#### PROBLEM DETAILS:
Leaving out the images, reproduce every line of the data that follows exactly.

#### EXTRACTED MATERIAL:
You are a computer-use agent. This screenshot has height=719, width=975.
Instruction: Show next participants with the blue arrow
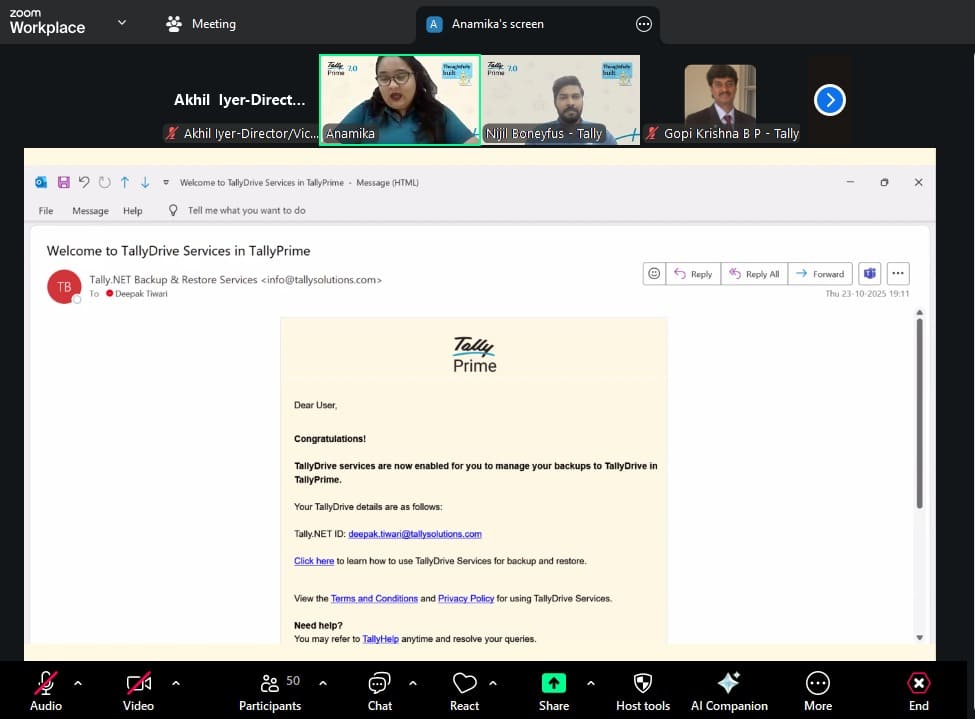pyautogui.click(x=829, y=100)
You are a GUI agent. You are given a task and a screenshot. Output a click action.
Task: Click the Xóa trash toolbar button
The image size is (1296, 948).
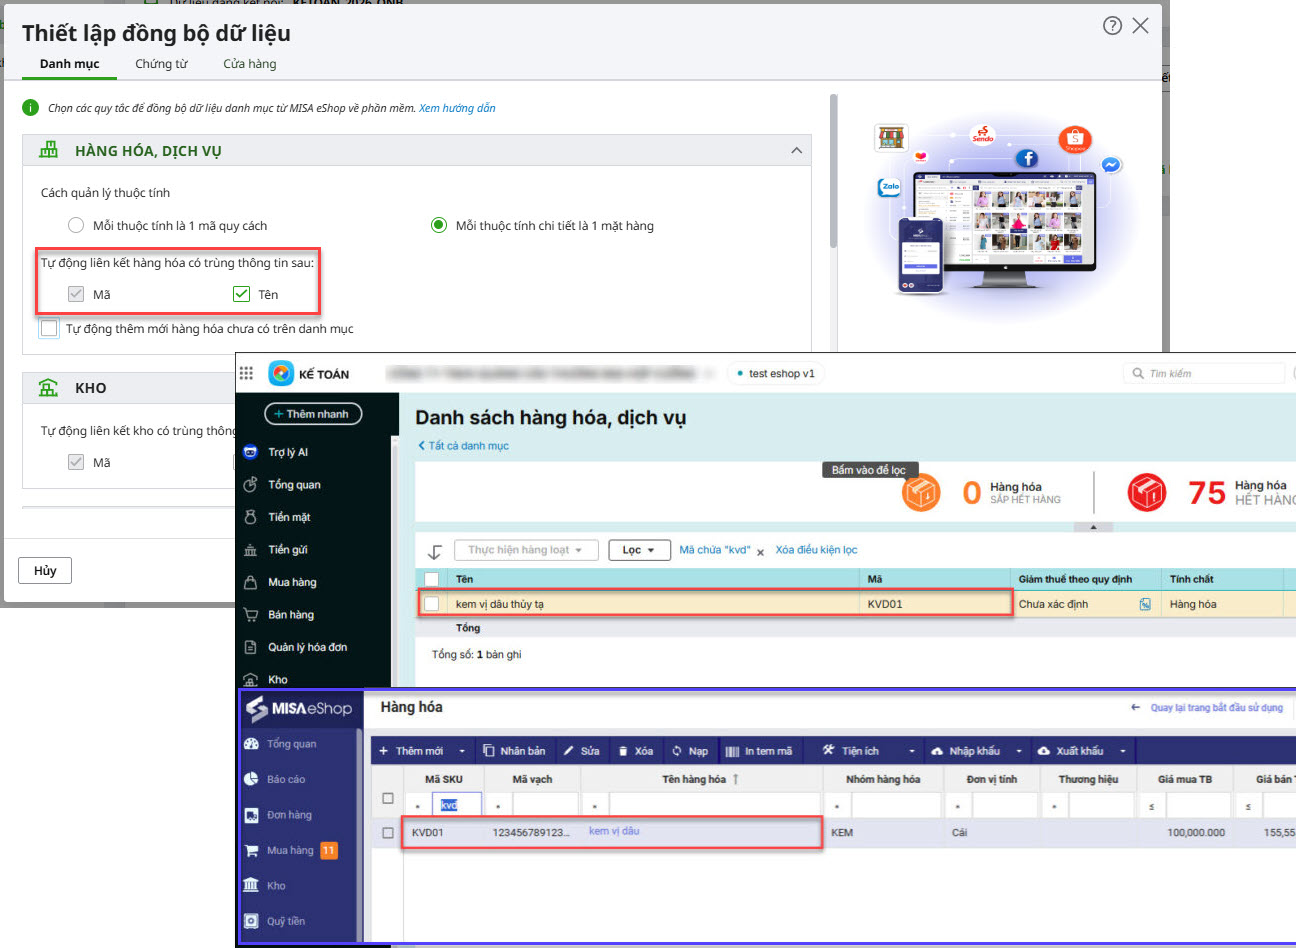(635, 751)
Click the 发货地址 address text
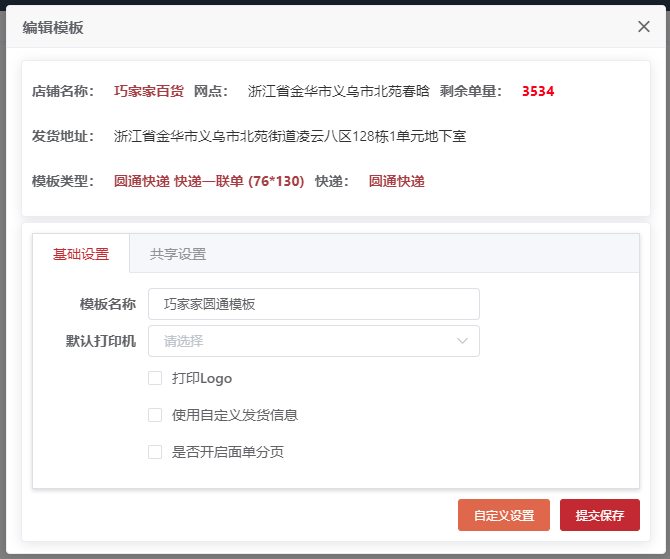Image resolution: width=670 pixels, height=559 pixels. click(x=290, y=136)
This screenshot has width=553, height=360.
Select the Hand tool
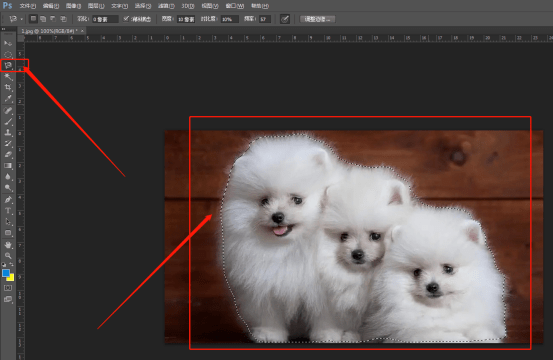tap(8, 244)
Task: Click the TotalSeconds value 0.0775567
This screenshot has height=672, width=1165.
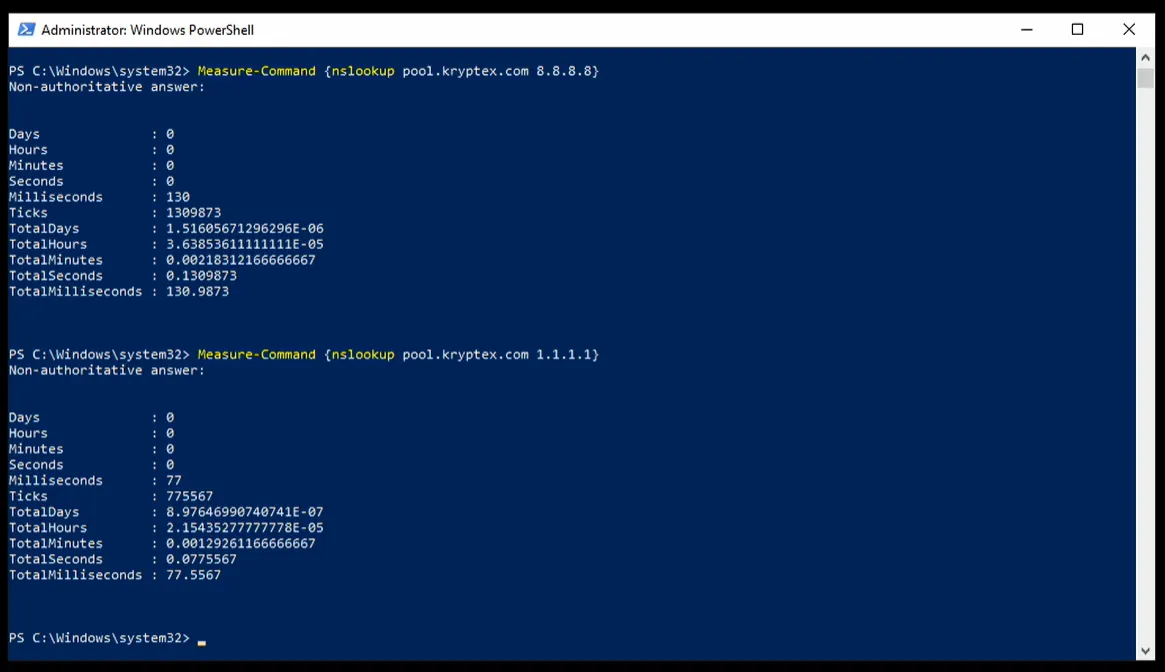Action: click(201, 560)
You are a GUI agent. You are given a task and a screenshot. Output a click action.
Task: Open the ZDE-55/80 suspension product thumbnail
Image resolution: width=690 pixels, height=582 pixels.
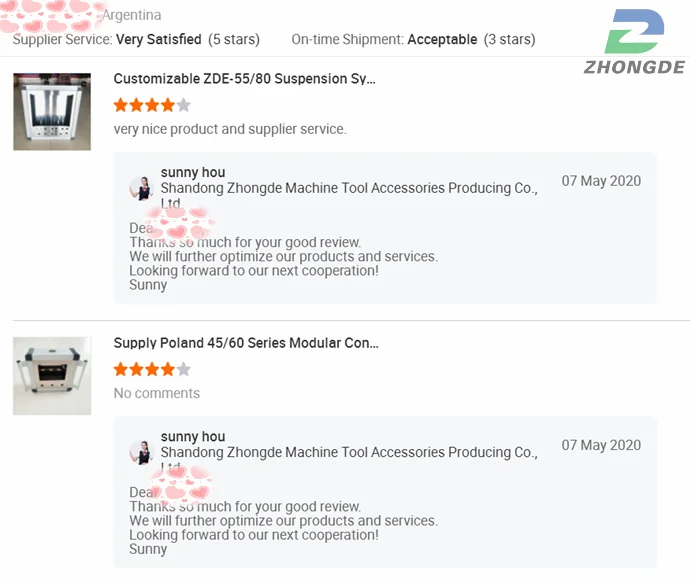(52, 111)
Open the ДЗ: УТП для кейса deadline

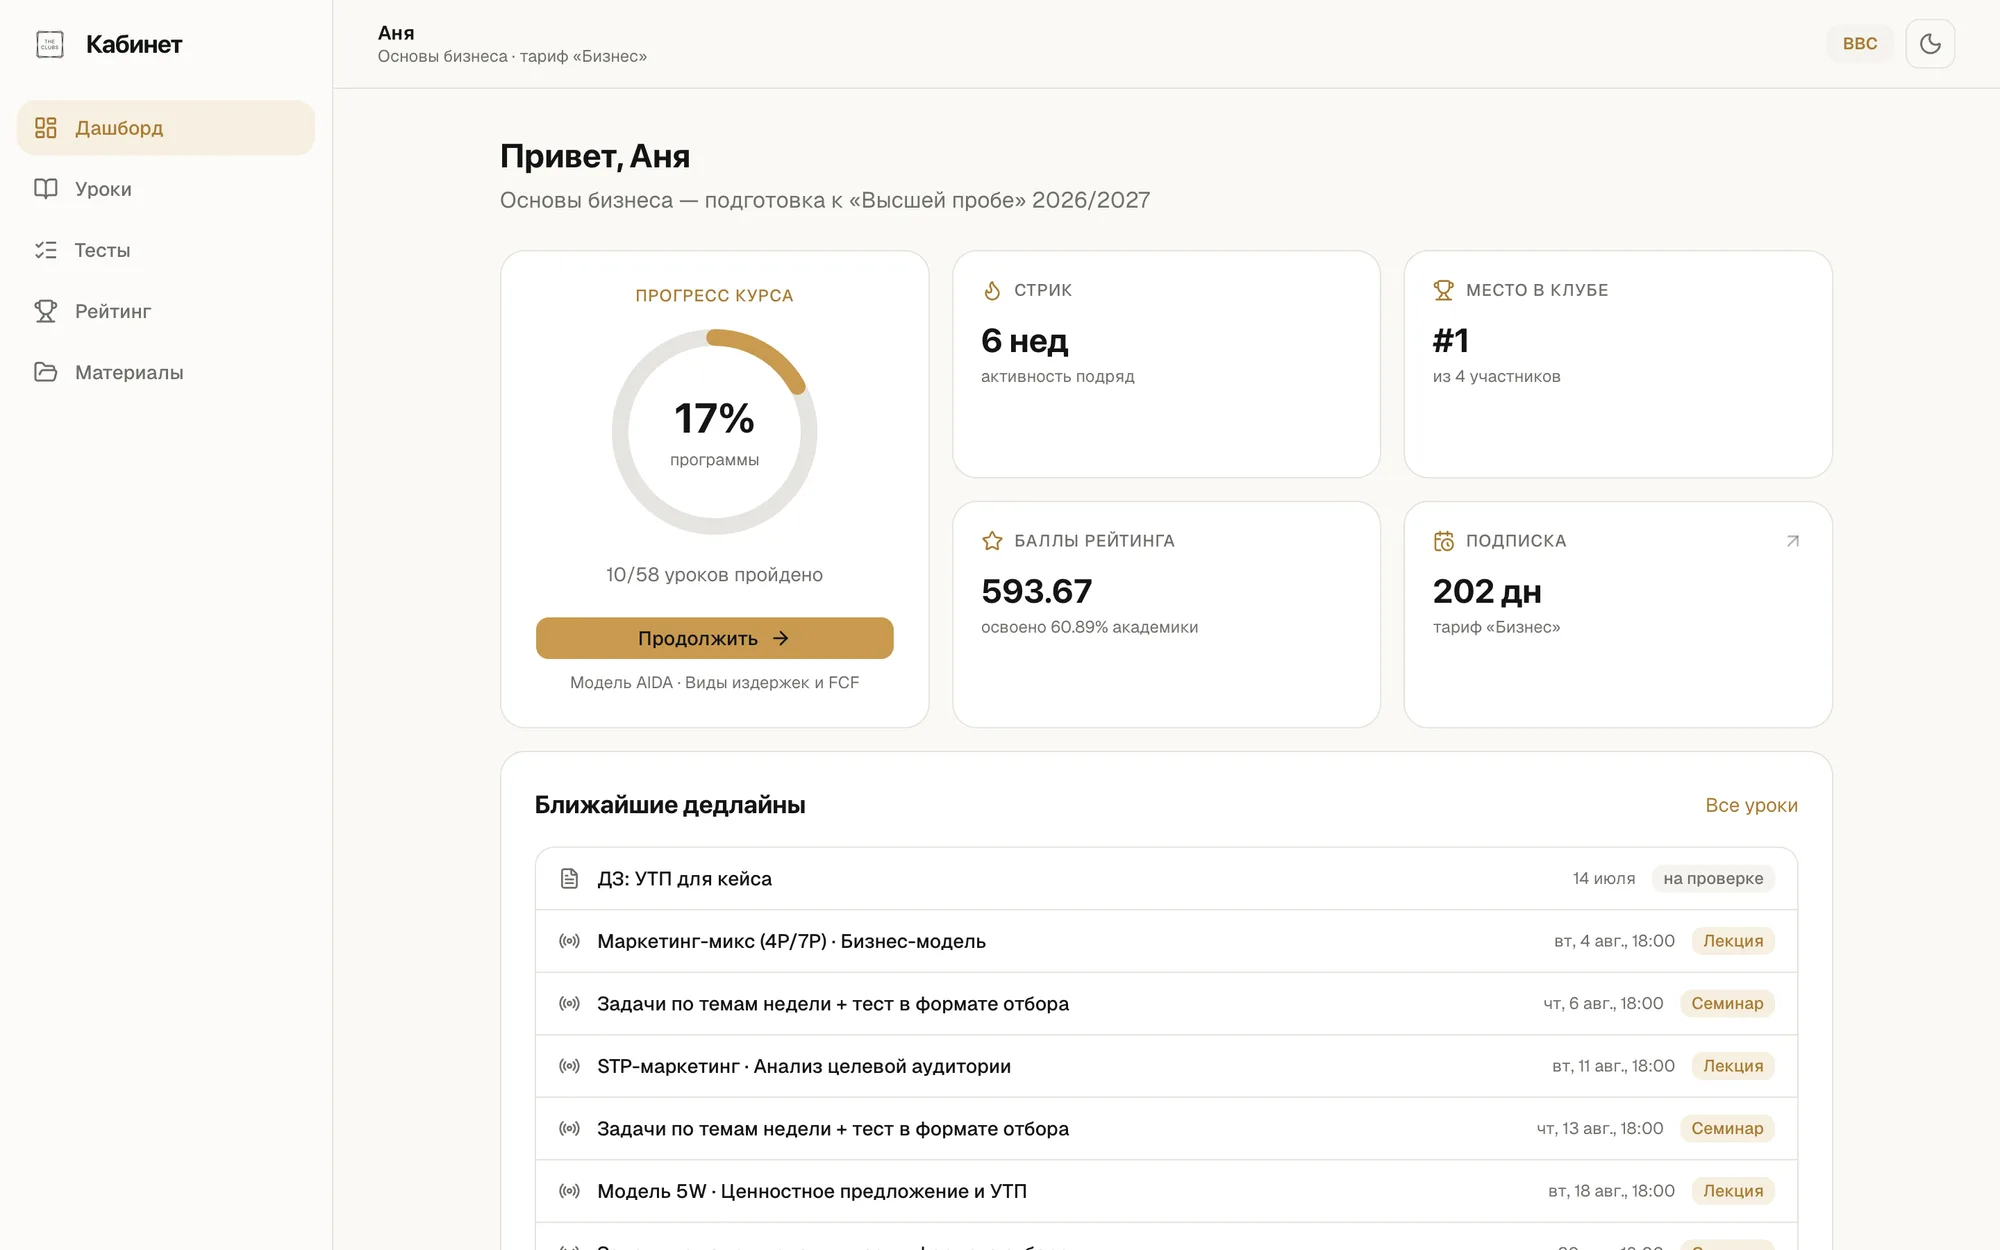[1166, 879]
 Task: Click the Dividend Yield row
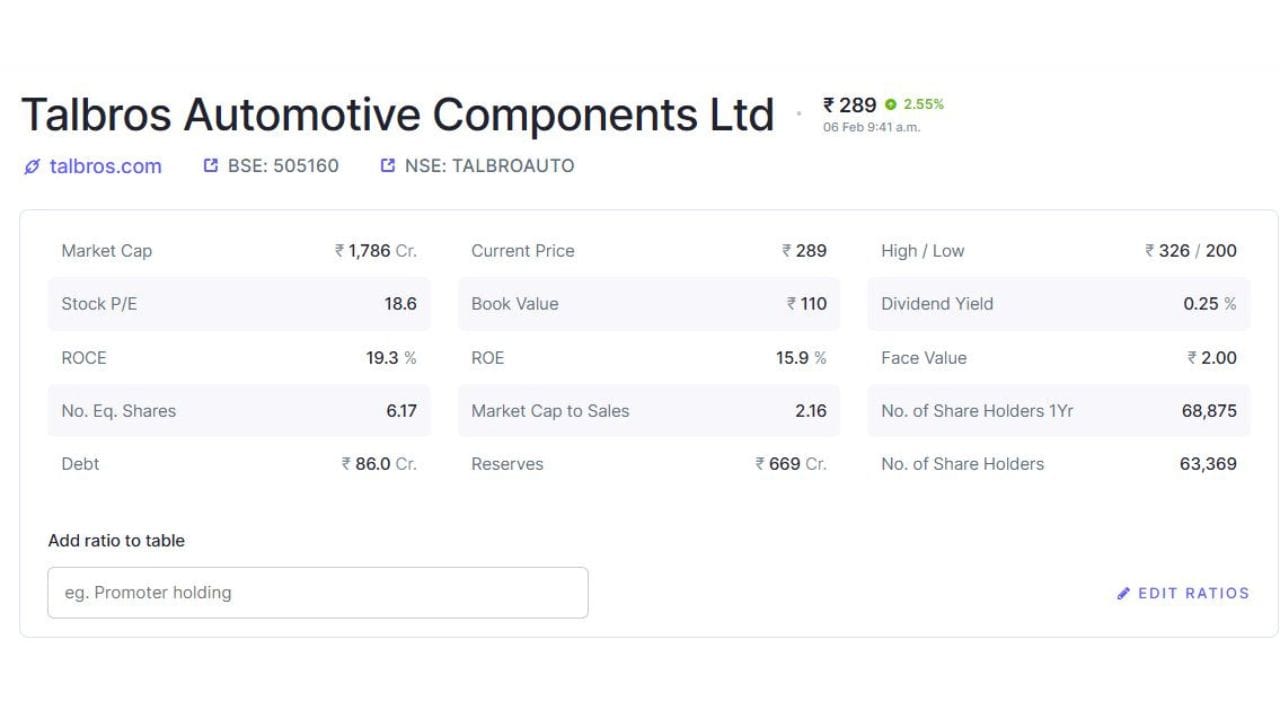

#### PROBLEM SOLUTION:
You are a computer-use agent. This screenshot has height=719, width=975.
Instruction: Show next participants with the blue arrow
pyautogui.click(x=829, y=100)
You are a GUI agent. You are given a task and a screenshot. Output a click action.
Task: Click the Xóa trash toolbar button
The image size is (1296, 948).
(635, 751)
Click the 发货地址 address text
Image resolution: width=670 pixels, height=559 pixels. click(x=290, y=136)
This screenshot has width=553, height=360.
Select the Hand tool
tap(8, 244)
Task: Click the TotalSeconds value 0.0775567
This screenshot has height=672, width=1165.
Action: click(201, 560)
You are a GUI agent. You are given a task and a screenshot. Output a click action.
Task: Open the ZDE-55/80 suspension product thumbnail
Image resolution: width=690 pixels, height=582 pixels.
(52, 111)
Open the ДЗ: УТП для кейса deadline

[1166, 879]
 Task: Click the Dividend Yield row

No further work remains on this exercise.